**INPUT DATA:**
#####
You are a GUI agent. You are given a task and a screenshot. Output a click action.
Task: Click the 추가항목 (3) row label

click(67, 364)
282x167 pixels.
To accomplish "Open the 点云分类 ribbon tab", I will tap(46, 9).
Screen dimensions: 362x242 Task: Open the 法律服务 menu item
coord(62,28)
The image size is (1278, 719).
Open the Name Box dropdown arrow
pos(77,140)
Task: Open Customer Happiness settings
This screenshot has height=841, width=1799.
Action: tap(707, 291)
#####
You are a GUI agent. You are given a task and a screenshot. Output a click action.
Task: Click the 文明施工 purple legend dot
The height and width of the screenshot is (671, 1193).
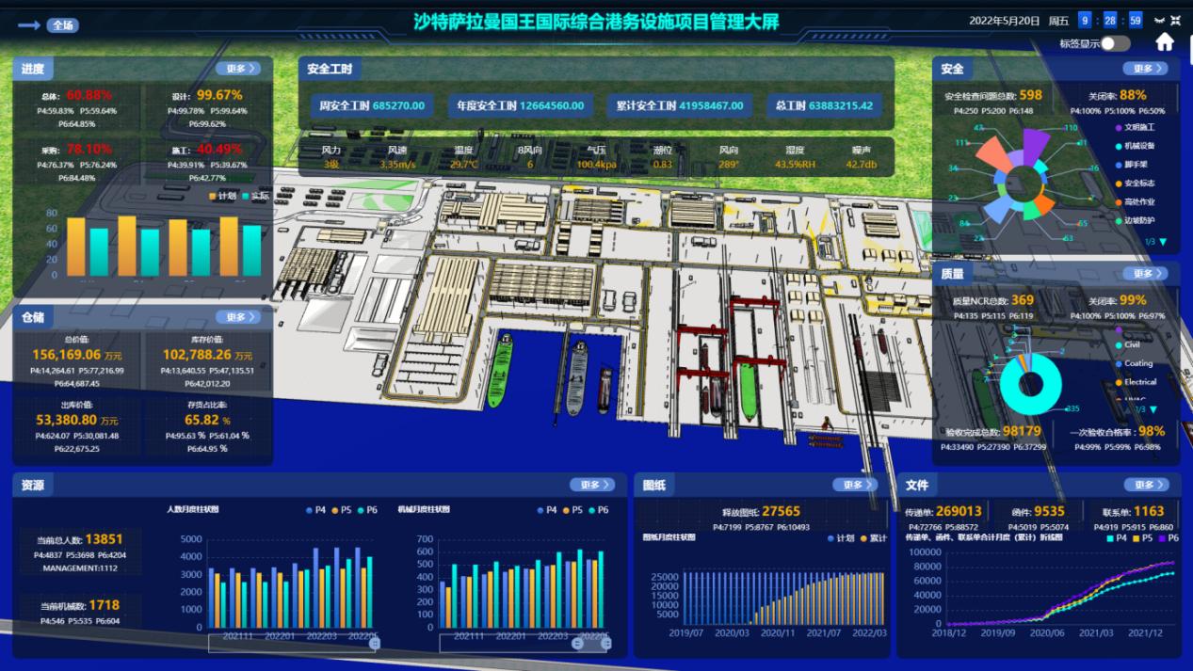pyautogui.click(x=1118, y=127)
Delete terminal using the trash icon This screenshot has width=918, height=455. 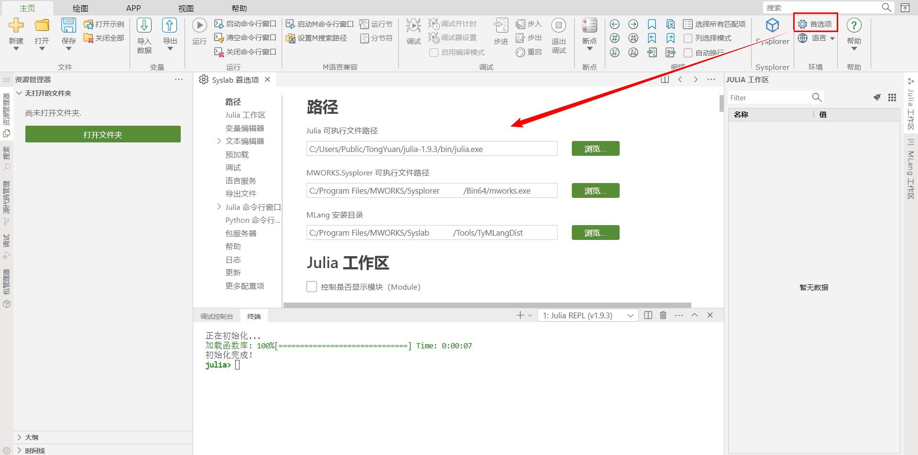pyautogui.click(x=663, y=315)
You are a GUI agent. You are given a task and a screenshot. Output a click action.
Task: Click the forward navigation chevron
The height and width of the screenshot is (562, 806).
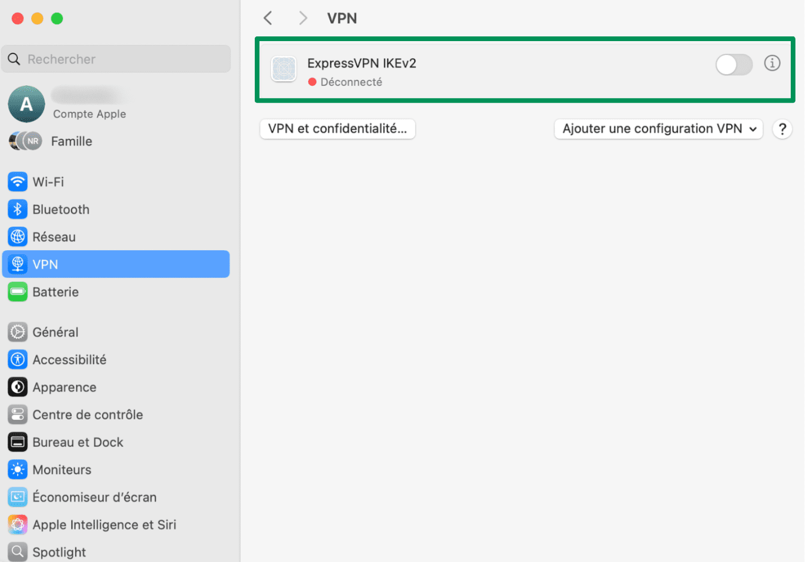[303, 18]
#####
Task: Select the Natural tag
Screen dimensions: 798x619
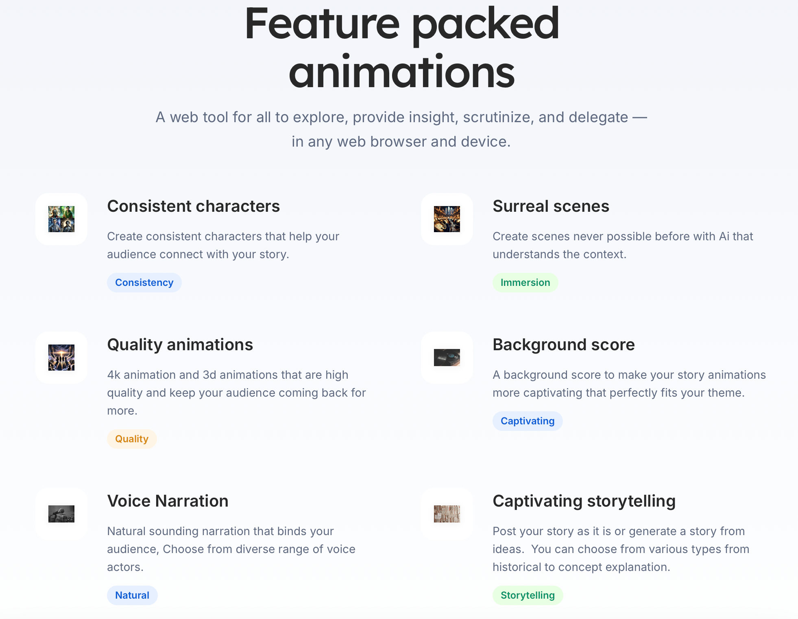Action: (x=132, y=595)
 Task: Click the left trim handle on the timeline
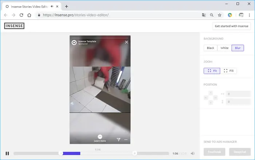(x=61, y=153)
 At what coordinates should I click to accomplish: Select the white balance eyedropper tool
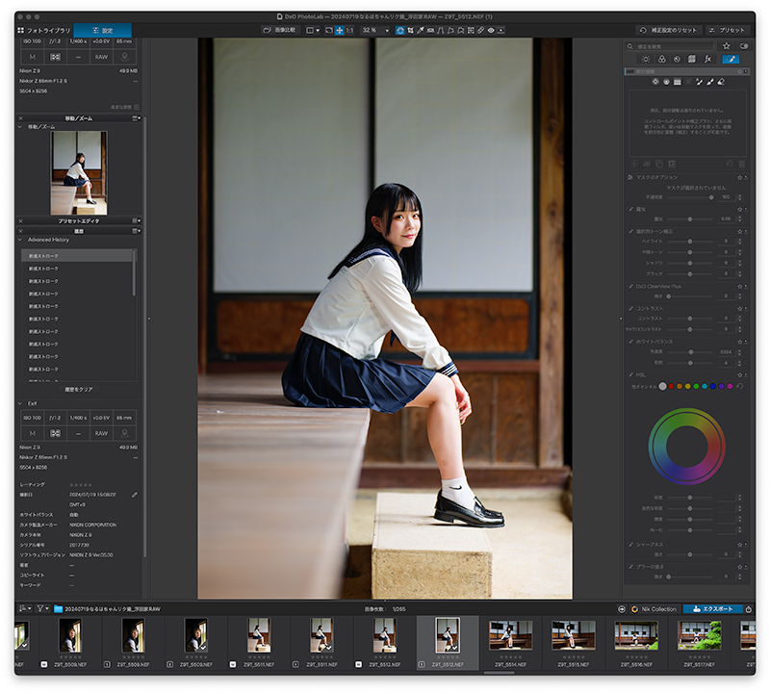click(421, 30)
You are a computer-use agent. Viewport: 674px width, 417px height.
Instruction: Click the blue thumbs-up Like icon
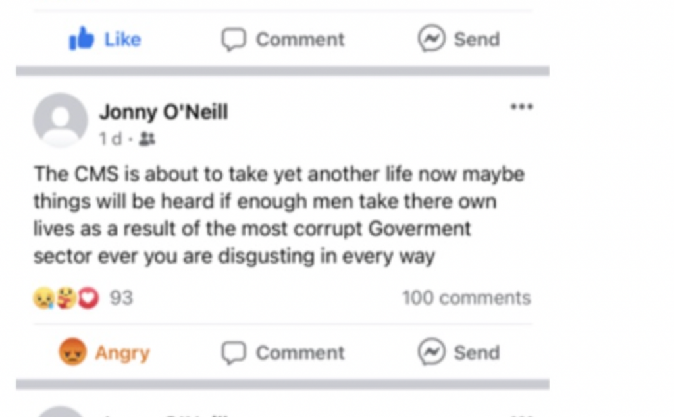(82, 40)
#####
**EXERCISE DIRECTIONS:** Give back the exact lines above, running from the one that has "Screen dimensions: 798x619" through the one that has "You are a computer-use", with nothing added and no pictures.

**WRITTEN REPLY:**
Screen dimensions: 798x619
Action: (x=132, y=595)
 Task: Click the left trim handle on the timeline
(x=61, y=153)
 At what coordinates should I click to accomplish: Select the white balance eyedropper tool
click(421, 30)
You are a computer-use agent. Viewport: 674px width, 417px height.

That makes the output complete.